Usage

Sequence

cascadia sequence SPECTRUM_FILE -m MODEL [-o OUTFILE] [-t SCORE_THRESHOLD] [-b BATCH_SIZE] [-w WIDTH] [-c MAX_CHARGE]

Argument

Description

spectrum_file

(required) The mzML file to perform de novo sequencing on.

-o, –outfile

The output file to save de novo sequencing results to. (default: cascadia_results.ssl)

-t, –score_threshold]

The score threshold applied to predictions. (default: 0.8)

-b, –batch_size

The batch size for inference.

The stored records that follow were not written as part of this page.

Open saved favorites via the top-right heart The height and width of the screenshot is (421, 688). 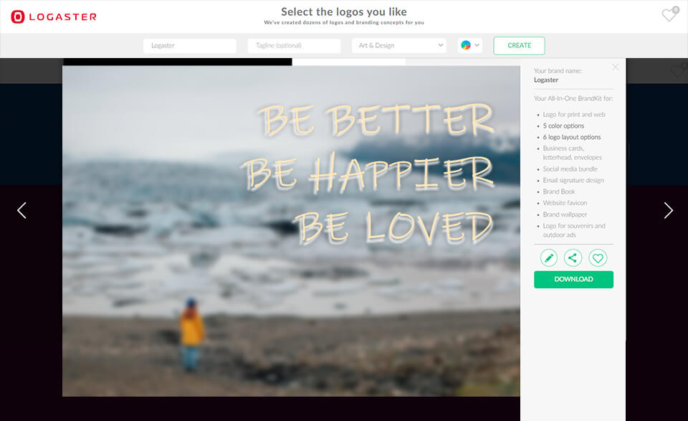coord(668,13)
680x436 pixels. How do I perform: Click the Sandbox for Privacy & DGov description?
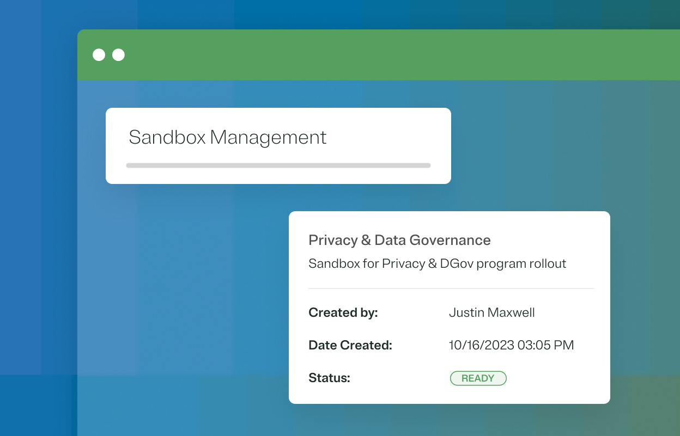437,264
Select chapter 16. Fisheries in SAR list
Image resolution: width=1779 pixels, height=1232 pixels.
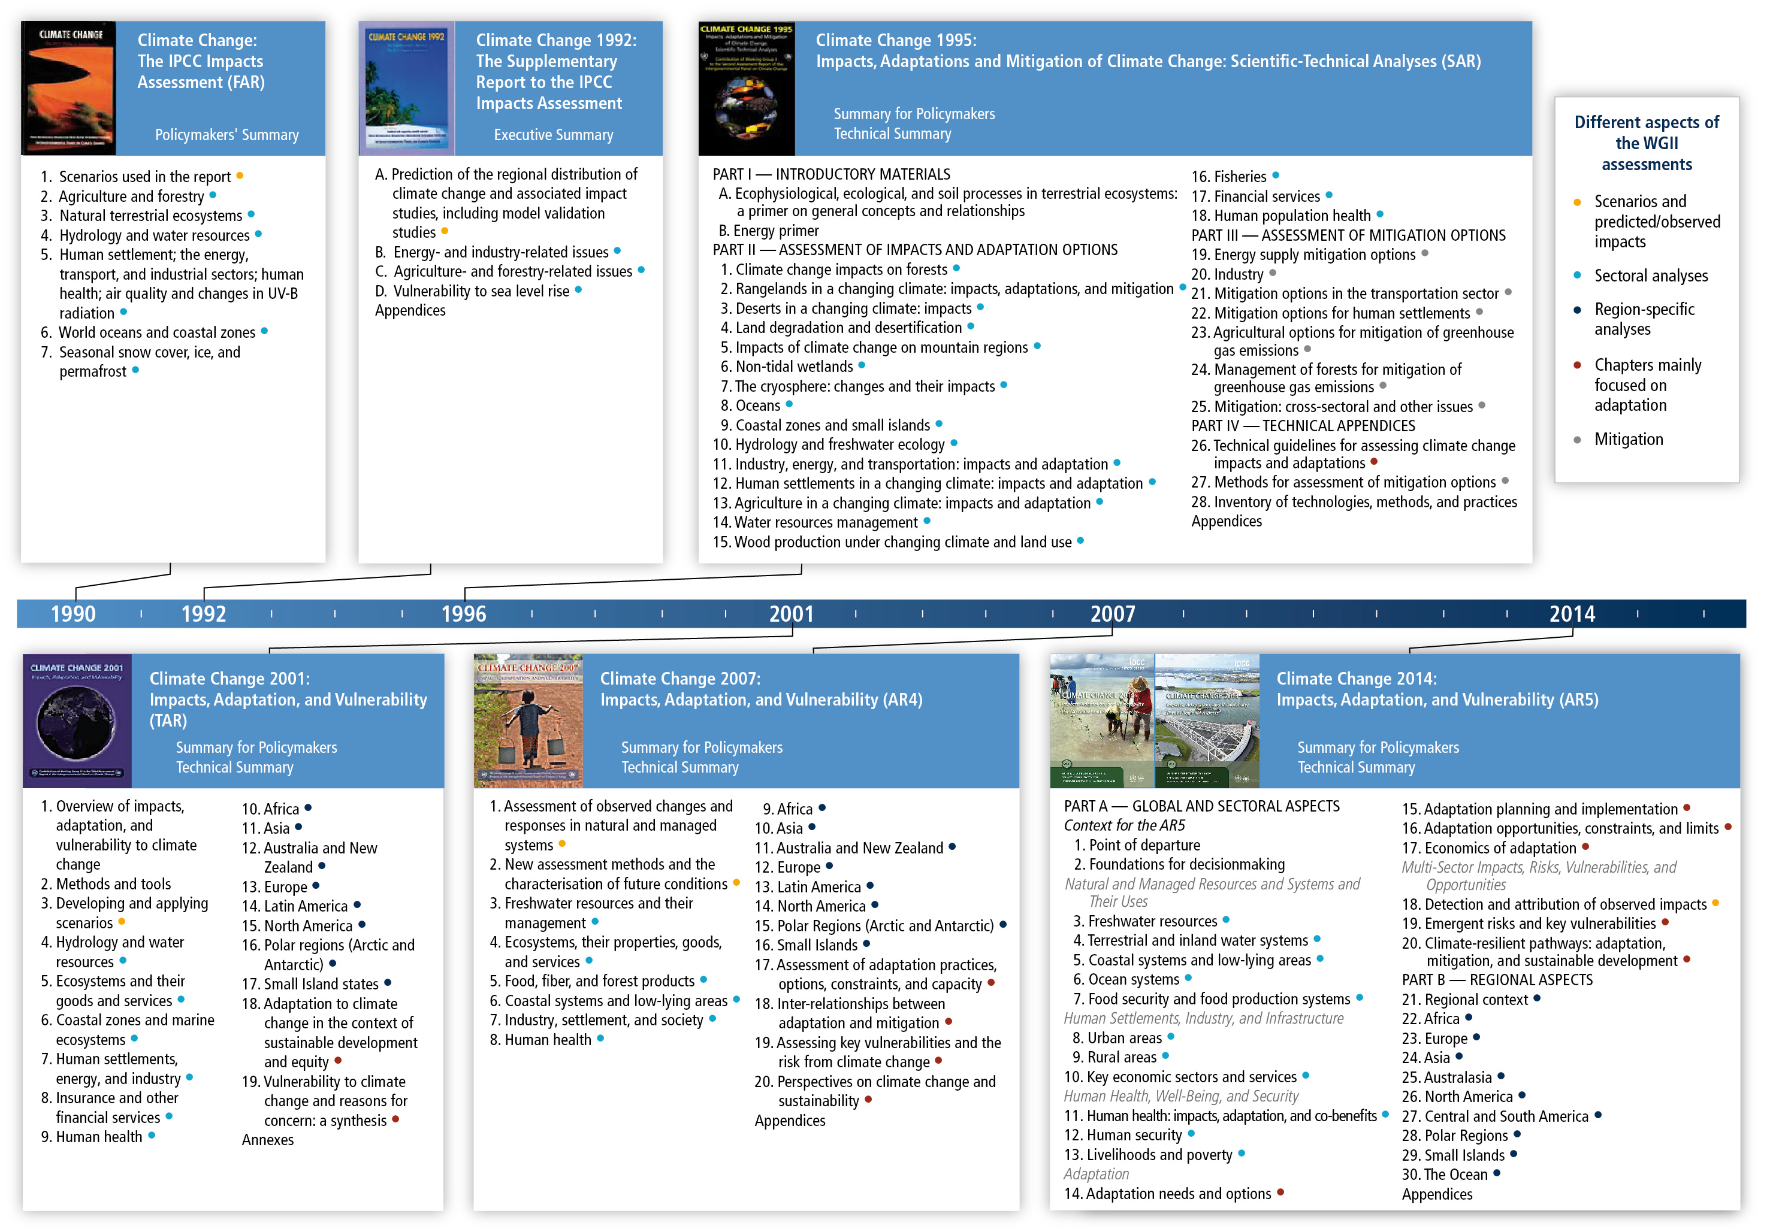tap(1229, 177)
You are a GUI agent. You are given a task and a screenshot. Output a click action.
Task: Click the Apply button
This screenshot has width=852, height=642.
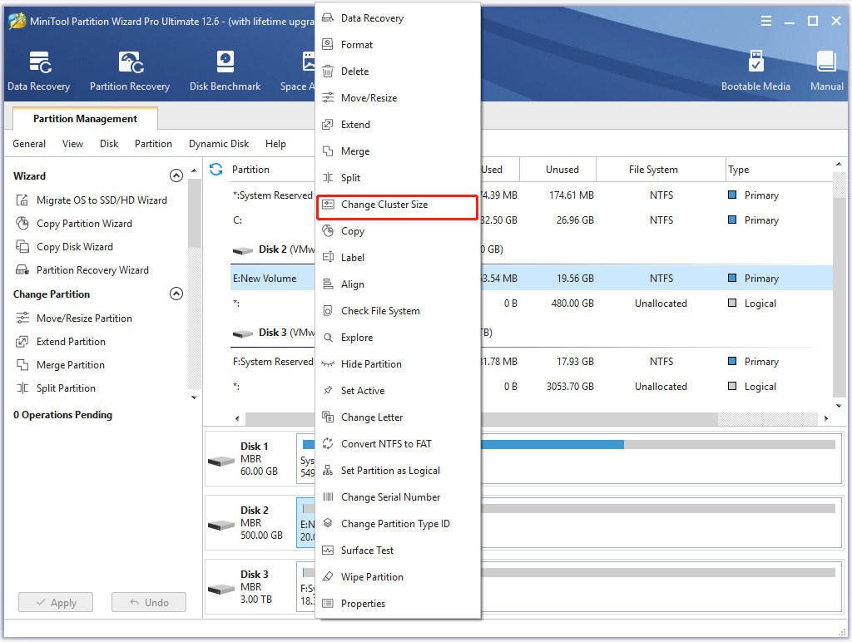pos(55,602)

For the fastest inference the largest batch size that fits in GPU memory is recommended. (default: 32)

-w, –width

The number of adjacent scans to use when construcing augmented spectra. (default: 2)

-c, –max_charge

The maximum precursor charge to consider when making predictions. (default 4)

-p, –modifications

A path to the json file containing a list of PTMs in Proforma format. If not provided, the PTMs present in the Massive-KB dataset will be used by default. The list of PTMs needs to match those used to train the model. (default mskb)

Train

cascadia train TRAIN_SPECTRUM_FILE VAL_SPECTRUM_FILE [-m MODEL] [-b BATCH_SIZE] [-w WIDTH] [-c MAX_CHARGE] [-e MAX_EPOCHS] [-lr LEARNING_RATE]

Argument

Description

spectrum_file

(required) A labeled .asf file to use for model training.

spectrum_file

(required) A labeled .asf file used for validation during training.

-m, –model

A pre-trained model checkpoint to use for fine-tuning. If none is provided, the model is trained from scratch. (default: None)

-b, –batch_size

The batch size to use for training. (default: 32)

-w, –width

The number of adjacent scans used when constructing augmented spectra in the training data. (default: 2)

-c, –max_charge

The maximum precursor charge to be considered by the model. (default 4)

-e, –max_epochs

The maximum number of epochs to train the model for. The model checkpoint with the lowest validation loss after max_epochs will be saved. (default 10)

-lr, –learning_rate

The learning rate to use for model training. (default 1e-5)

-p, –modifications

A path to the json file containing a list of PTMs in Proforma format. If not provided, the PTMs present in the Massive-KB dataset will be used by default. (default mskb)